_Goal of the exercise_: Copy out the rows from the line containing "Image resolution: width=626" up to and including the line containing "point(29,443)", character for character.

[Start of Data lines]

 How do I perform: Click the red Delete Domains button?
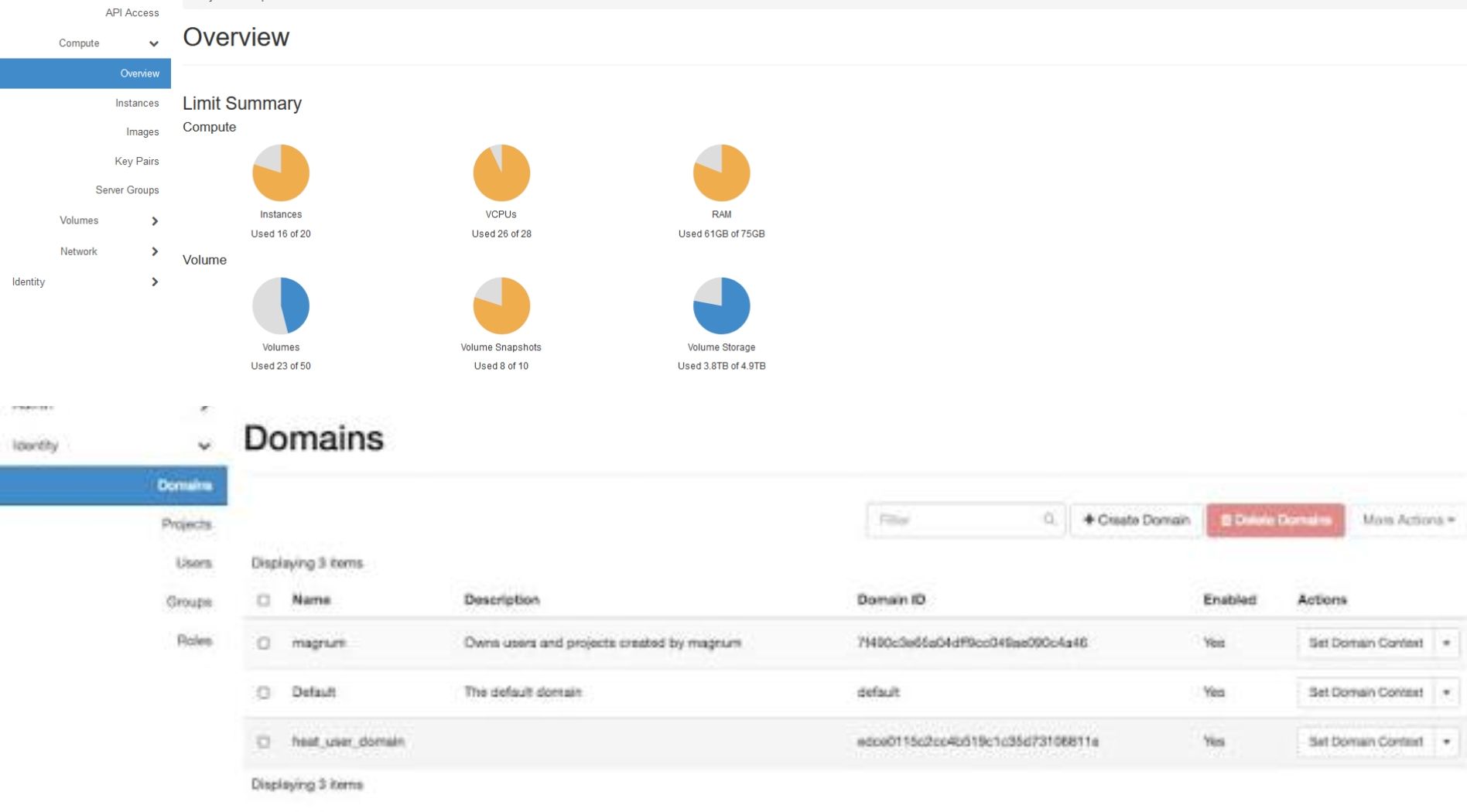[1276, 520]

[End of Data lines]
[Start of Data lines]

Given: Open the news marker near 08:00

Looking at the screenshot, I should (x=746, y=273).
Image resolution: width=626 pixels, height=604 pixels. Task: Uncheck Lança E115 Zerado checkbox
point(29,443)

[End of Data lines]

_Output_:
Image resolution: width=626 pixels, height=604 pixels. Task: Uncheck Lança E115 Zerado checkbox
point(29,443)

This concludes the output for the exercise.